After social media called out the too-cool-for-school Captain, Jeter posted to X a photo with him donning the Cowboy hat and the caption: “Relax!! It was just a skit.”
Jeter may have grown from experience, if he realized he can’t appear above every inane segment. The inanity is the point of the Fox show.
Off-stage with Fox, Jeter has made the same impression from his first game in London to the All-Star Game and the playoffs that he did during his Hall of Fame career. He has been a great teammate, low maintenance and easy to work with, according to sources. He fits on a set that Fox has pumped up with big names, modeled after its longtime success on NFL Sundays.
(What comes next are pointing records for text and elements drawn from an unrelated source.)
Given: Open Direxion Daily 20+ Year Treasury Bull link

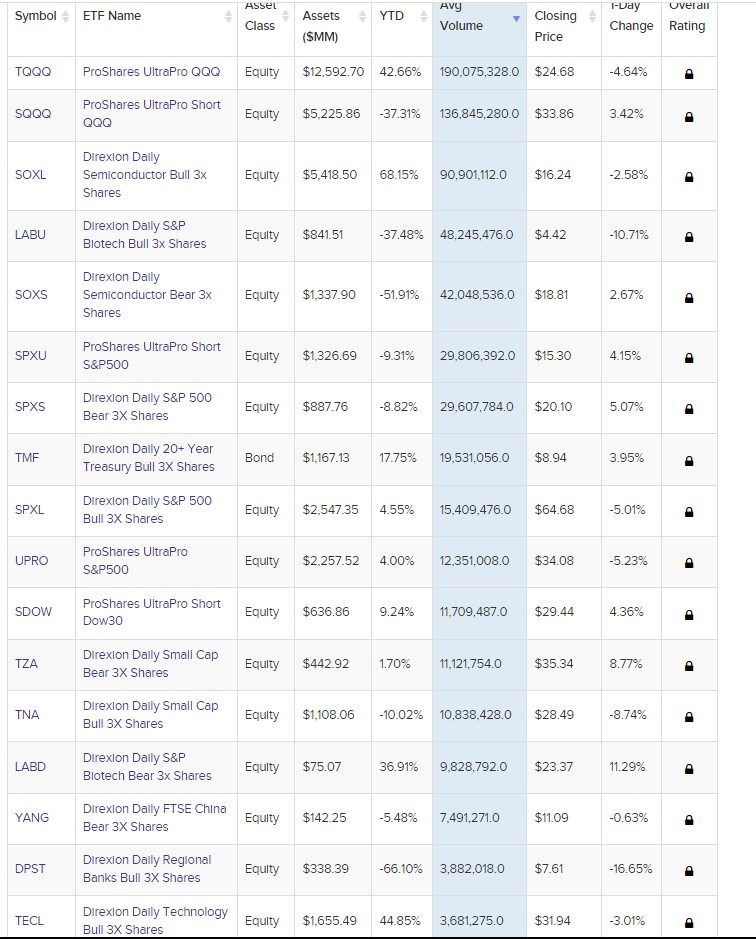Looking at the screenshot, I should [x=148, y=458].
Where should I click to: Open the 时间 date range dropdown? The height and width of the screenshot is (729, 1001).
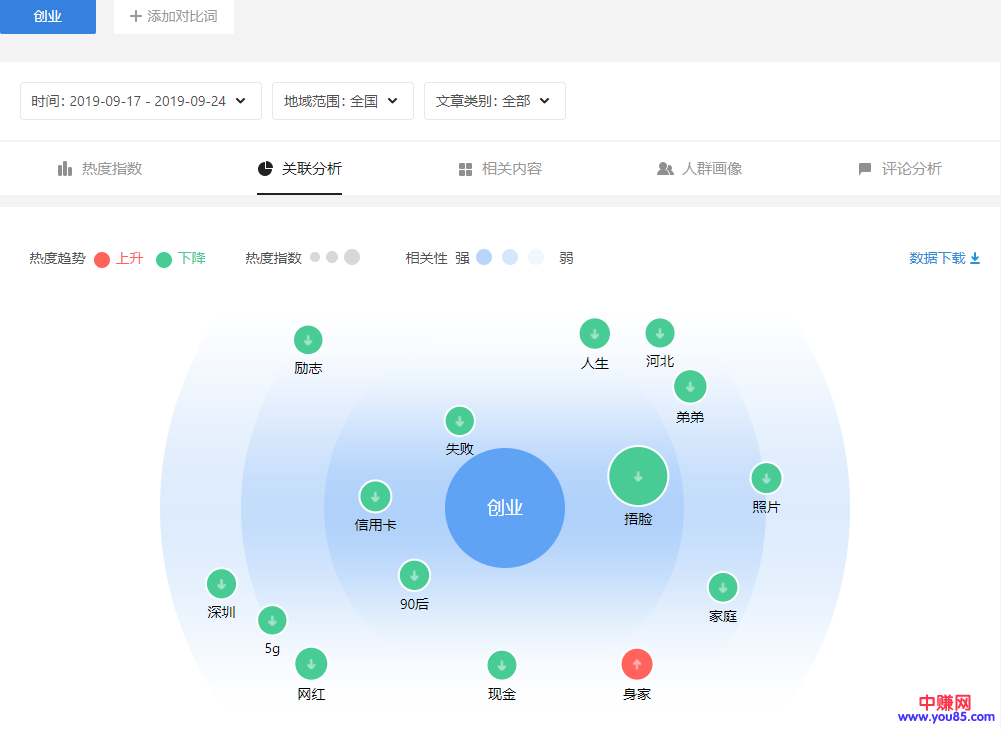(140, 101)
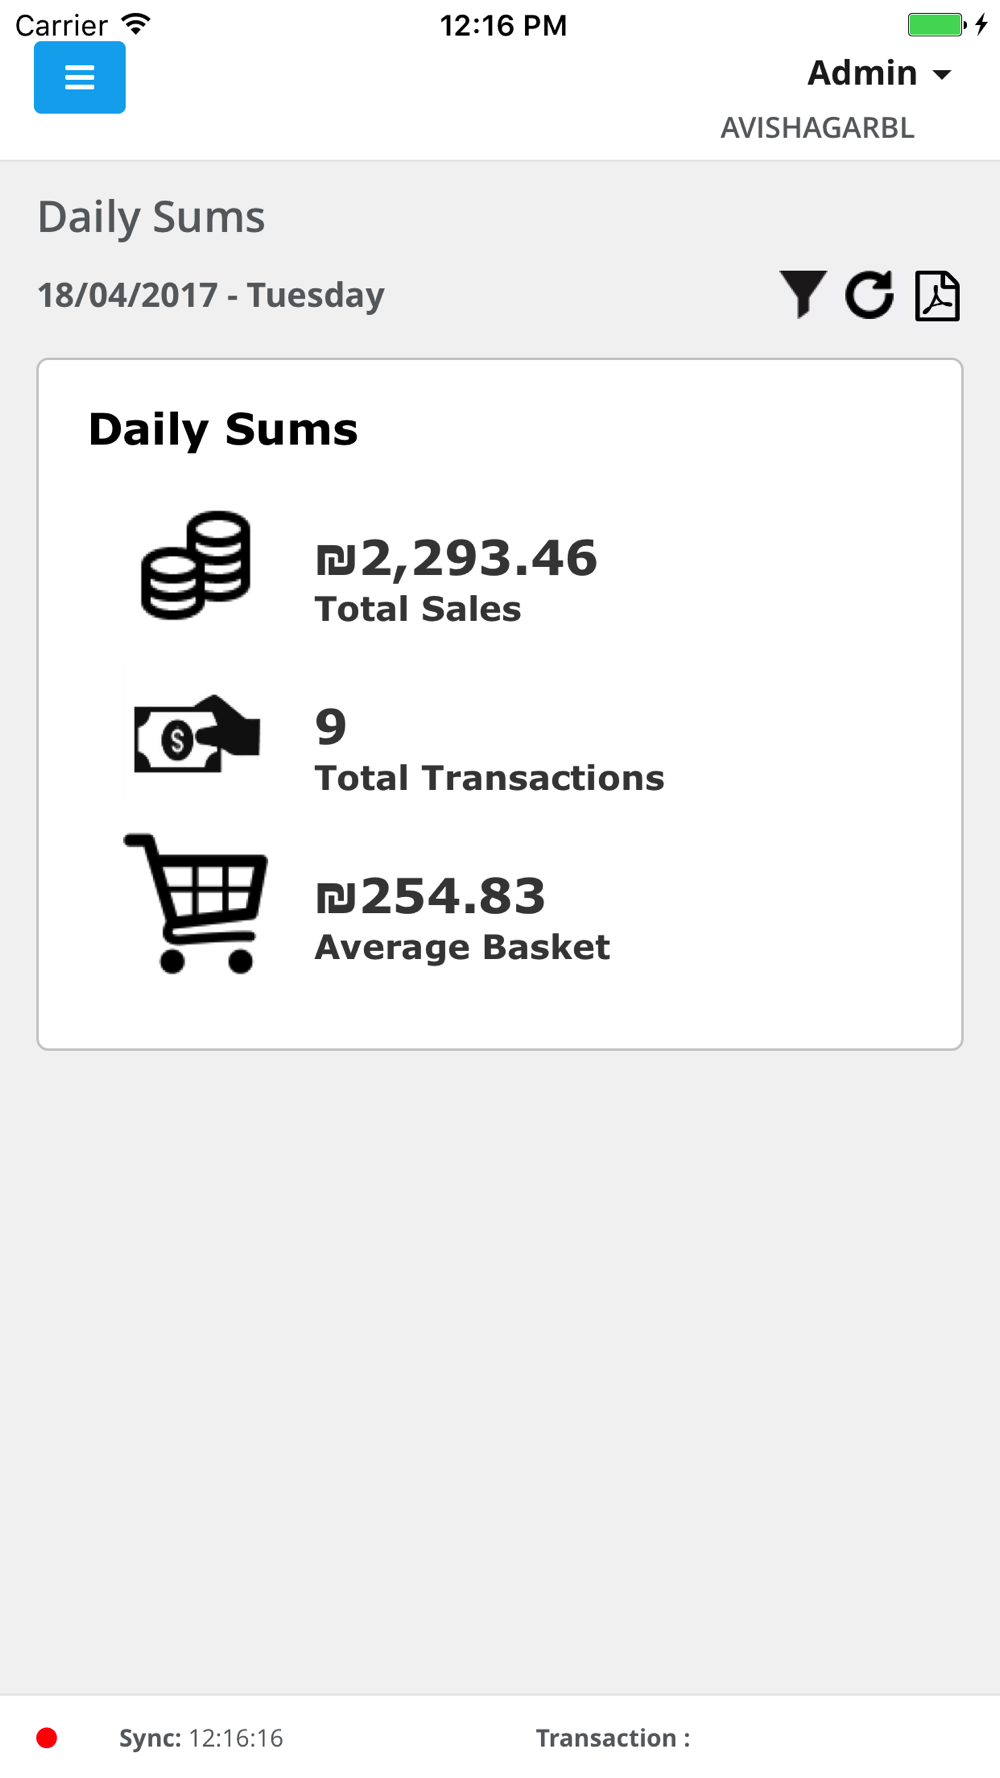Tap the Daily Sums card heading
The image size is (1000, 1778).
223,429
There is potential for Fox’s show to become something bigger if it combines serious with the silly. Before Game 3 of the World Series, Fox did a demonstration about PitchCom, which allows not only the pitcher and catcher to hear what is being thrown, but three fielders. With A-Rod wearing a Yankees cap and a glove, Jeter had a solid quip, saying after the way A-Rod had been talking bad about the Yankees lately that maybe he should have a Rangers or Mariners cap on.
Jeter added some Peyton Manning-level insight, bringing fans onto the field, explaining as a player he would read the catcher’s sign from short and if it was off-speed, he would whistle to alert A-Rod at third. Good stuff, all around.
Jeter’s presence adds to the event. In a World Series featuring the Rangers and Diamondbacks, he was the biggest star. He may never be the voice of baseball. But with another five years on his deal, he will have a chance to hit better than .300, crack 30 homers and drive in 100.